Zuvor hatte bereits die Führung der Unionsfraktion im Bundestag den Verbleib von Orbans Partei in Frage gestellt. Die Attacke gegen Juncker sei "politisch völlig inakzeptabel und eines Ministerpräsidenten absolut unwürdig", sagte Fraktionsvize Johann Wadephul (CDU) der "Frankfurter Allgemeinen Zeitung". Sie widerspreche allen Werten, für die christdemokratische Parteien in der EVP stünden. Die Unionsfraktion erwarte "eine klare Entschuldigung Orbans bei Kommissionspräsident Juncker".
Kramp-Karrenbauer droht mit Abbruch der Gespräche
CDU-Chefin Annegret Kramp-Karrenbauer drohte mit einem Abbruch der regelmäßigen Gespräche mit der Partei Fidesz. Man habe in der EVP in der Vergangenheit "zusammen mit unseren Schwesterparteien daran gearbeitet, dass Europa als Ganzes zusammenwächst", sagte Kramp-Karrenbauer dem Nachrichtenmagazin "Der Spiegel". Dies bedeute auch die Fähigkeit zu haben, es über streitige Sachfragen nicht zu einer erneuten Spaltung Europas kommen zu lassen. "Dieses oben genannte Ziel ist durch die jüngsten nicht nachvollziehbaren und haltlosen Vorwürfe der Fidesz unter Viktor Orban in Gefahr geraten.

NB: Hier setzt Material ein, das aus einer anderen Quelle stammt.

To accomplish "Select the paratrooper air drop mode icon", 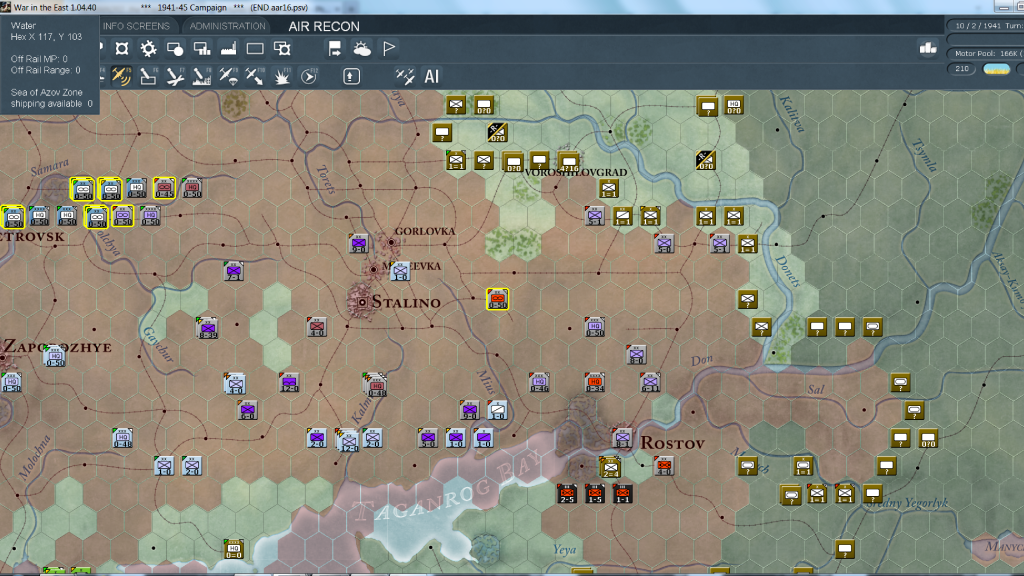I will coord(229,75).
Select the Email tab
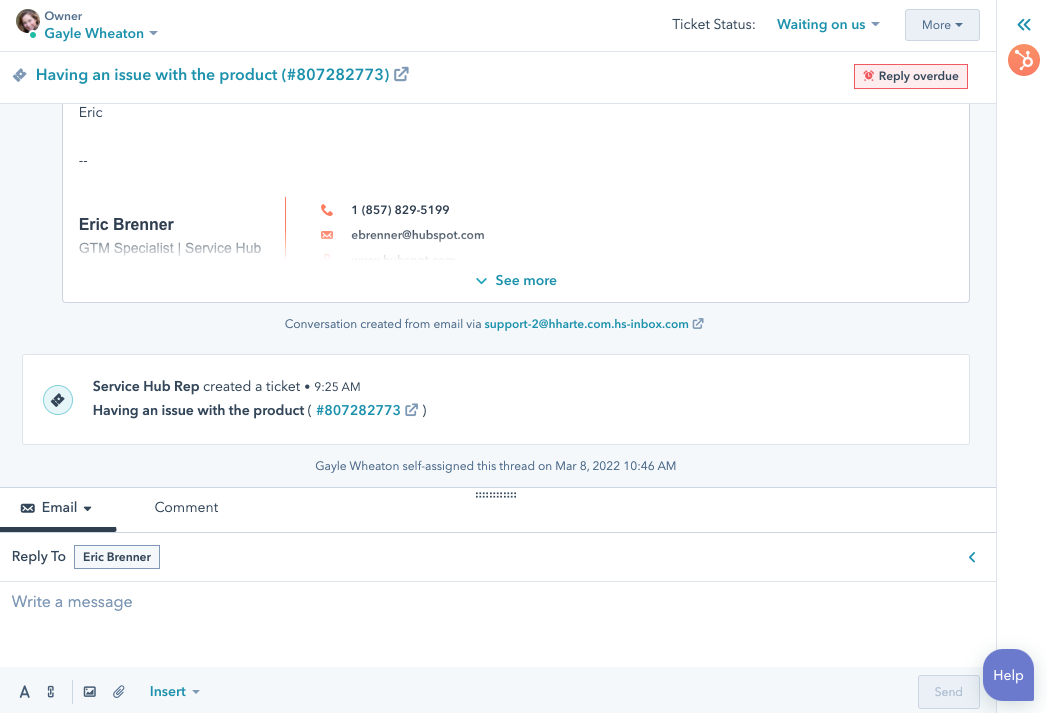 click(57, 508)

Sie schwächen und schaden darüber hinaus die EVP als Ganzes", sagte sie.
Die CDU werde den regelmäßigen Dialog mit Fidesz nutzen. "Sollte sich in diesem Rahmen allerdings kein gemeinsames Verständnis für die Ziele der EVP mehr herstellen lassen, würde das Format keinen Sinn machen und demzufolge beendet", sagte Kramp-Karrenbauer. "Es liegt an der ungarischen Seite belastbar zu beweisen, dass sie sich der EVP noch zugehörig fühlt."
Was Orban derzeit mache, sei unerträglich, sagte auch der Chef der CDU/CSU-Gruppe im Europaparlament, Daniel Caspary, dem "Spiegel". Der innenpolitische Sprecher der CSU im Bundestag, Volker Ullrich, sagte, die Kampagne gegen Juncker und Soros sei inakzeptabel. "Wir müssen auch innerhalb der EVP-Fraktion deutlich machen, dass europäische Werte wie Rechtsstaatlichkeit und Grundrechtsbindung für alle gelten, auch für Orban."